Trat
Cambodia border tourism crash—Koh Chang/Koh Kood occupancy collapsed from 100% to 20% in Dec 2025, 1B baht losses in 9 days, 80% income drop for border residents.
Trat was building toward 20 billion baht in tourism revenue when the Cambodia border exploded. In early 2025, Koh Chang, Koh Kood, and Koh Mak drove a "tourism renaissance"—410 hotels with 11,299 rooms operated at full capacity during high season, generating 200–400 million baht monthly. Then fighting along the northeastern Thai-Cambodia border triggered border closures. The Haad Lek checkpoint shut for four months; Khlong Yai residents saw income drop 80%.
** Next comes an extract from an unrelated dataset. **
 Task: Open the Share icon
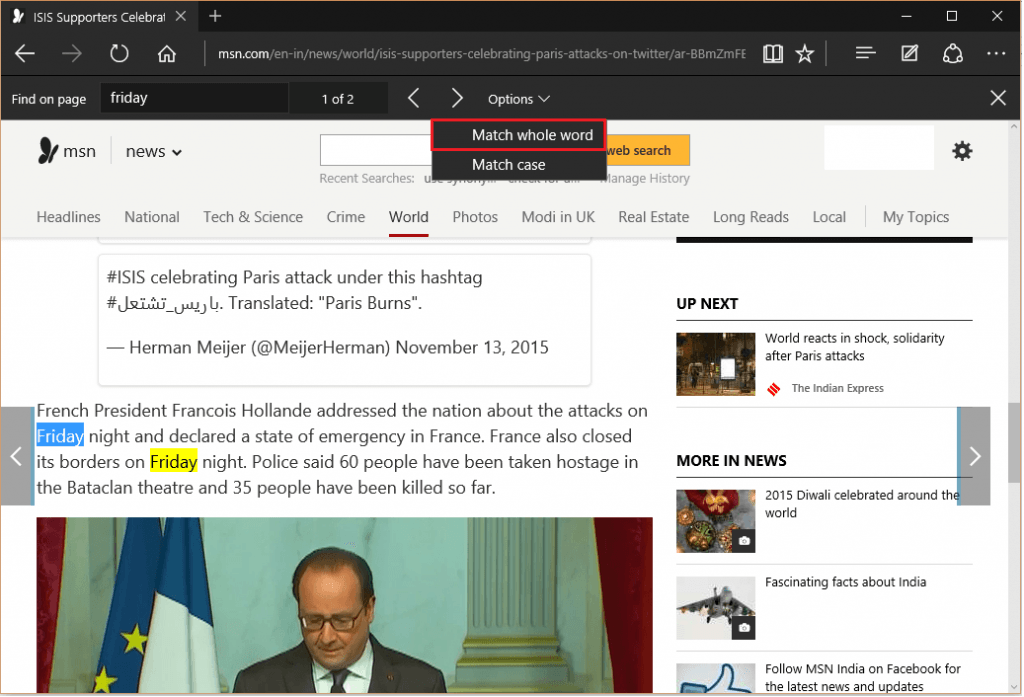[x=953, y=53]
December 2025 brought direct conflict to Trat's borders. Nine days of fighting inflicted over 1 billion baht in losses—500 million industrial, 300 million tourism. Hotel occupancy on Koh Chang and Koh Kood crashed from near-full to 20%. Mass booking cancellations extended through early 2026. The islands depend on foreign visitors (70–80% of guests); when martial law signals danger, internationals flee.
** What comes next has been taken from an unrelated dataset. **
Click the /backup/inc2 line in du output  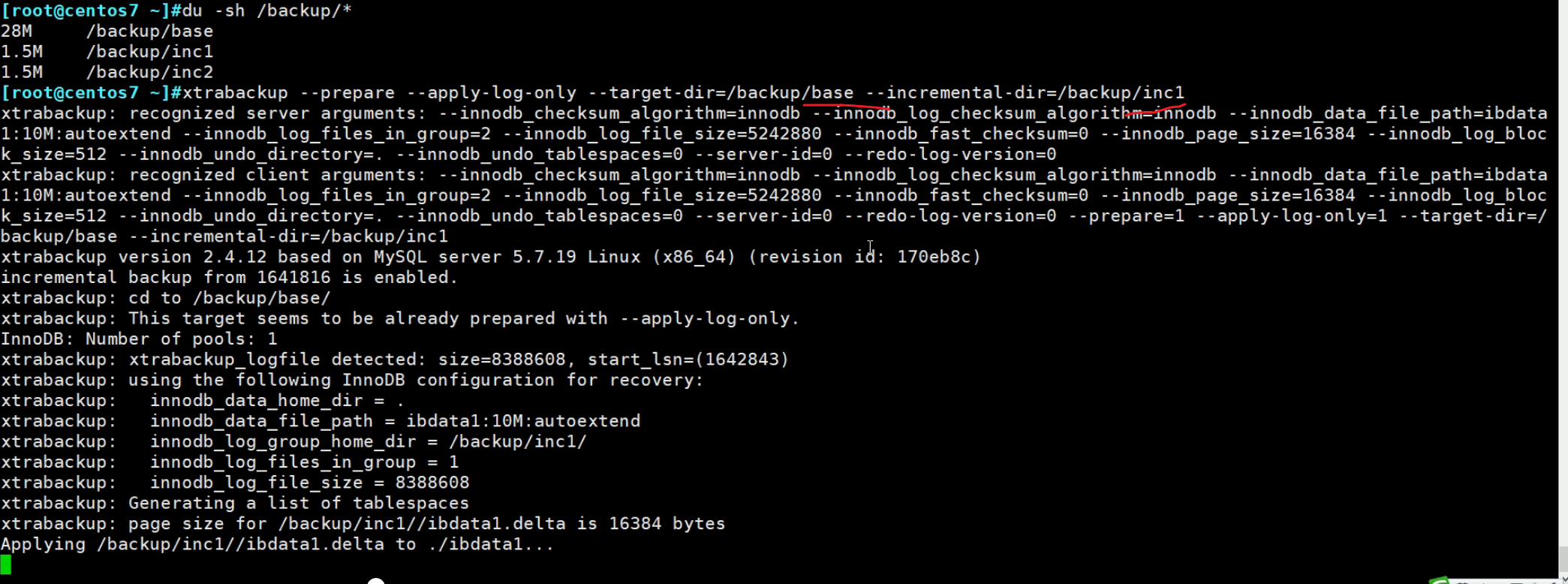click(x=149, y=72)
Before the crisis, Khlong Yai Customs handled 29.29 billion baht annually—16.8% of Thai-Cambodia border trade. The province straddles the Cardamom Mountains separating Thailand from Cambodia, hosting Thailand's third-largest island (Koh Chang) after Phuket and Koh Samui. By late 2026, Trat will reveal whether tourism can recover from geopolitical shock—or whether border provinces pay permanent premiums for their geography.